**Page text:**
######
- Origin: Cincinnati, Ohio, U.S. Teaneck, New Jersey, U.S.
- Genres: R&B, soul, rock, funk
- Years active: 1984–1987
- Label: CBS Associated
- Spinoff of: The Isley Brothers
- Past members: Ernie Isley; Chris Jasper; Marvin Isley;

= Isley-Jasper-Isley =

1984–1987 American musical trio

Isley-Jasper-Isley was a splinter group of the Isley Brothers formed in 1984 by brother-in-law Chris Jasper (keyboards), Ernie Isley (lead guitar), and Marvin Isley (bass), due to creative differences that arose among the group.

==History==
Ernie Isley, Chris Jasper and Marvin Isley had performed on Isley Brothers recordings since 1969 and as members since the 3 + 3 album in 1973. They left the group in 1984, and released their first album Broadway's Closer to Sunset Blvd later that year.
######
**Information provided:**
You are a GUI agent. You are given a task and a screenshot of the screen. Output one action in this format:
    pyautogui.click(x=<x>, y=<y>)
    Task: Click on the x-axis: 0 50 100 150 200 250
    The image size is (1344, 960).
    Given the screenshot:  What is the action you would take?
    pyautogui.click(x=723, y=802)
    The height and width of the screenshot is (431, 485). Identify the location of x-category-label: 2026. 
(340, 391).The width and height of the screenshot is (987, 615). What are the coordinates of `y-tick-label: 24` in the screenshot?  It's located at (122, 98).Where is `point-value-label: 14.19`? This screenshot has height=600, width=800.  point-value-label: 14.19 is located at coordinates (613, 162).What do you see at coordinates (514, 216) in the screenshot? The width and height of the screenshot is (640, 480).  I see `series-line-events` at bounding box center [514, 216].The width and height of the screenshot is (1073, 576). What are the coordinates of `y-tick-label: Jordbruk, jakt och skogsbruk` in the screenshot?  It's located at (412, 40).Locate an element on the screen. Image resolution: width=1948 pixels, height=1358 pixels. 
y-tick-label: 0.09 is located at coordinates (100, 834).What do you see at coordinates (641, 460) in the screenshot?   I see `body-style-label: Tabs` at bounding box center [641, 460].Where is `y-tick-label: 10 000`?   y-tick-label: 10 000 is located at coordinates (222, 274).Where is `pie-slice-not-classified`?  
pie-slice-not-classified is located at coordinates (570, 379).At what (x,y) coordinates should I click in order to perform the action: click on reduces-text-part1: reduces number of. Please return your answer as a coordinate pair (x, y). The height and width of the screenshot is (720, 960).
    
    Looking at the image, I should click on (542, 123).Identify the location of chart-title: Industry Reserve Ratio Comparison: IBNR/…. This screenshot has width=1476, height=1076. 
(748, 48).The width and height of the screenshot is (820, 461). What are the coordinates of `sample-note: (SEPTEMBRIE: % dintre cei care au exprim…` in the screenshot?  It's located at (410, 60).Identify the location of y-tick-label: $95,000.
######
**Task to carry out:** In the Isley-Jasper-Isley text above, copy the passage word for word, beginning at the words "1984–1987 American musical" and stopping after the words "among the group.".

**Task output:**
1984–1987 American musical trio

Isley-Jasper-Isley was a splinter group of the Isley Brothers formed in 1984 by brother-in-law Chris Jasper (keyboards), Ernie Isley (lead guitar), and Marvin Isley (bass), due to creative differences that arose among the group.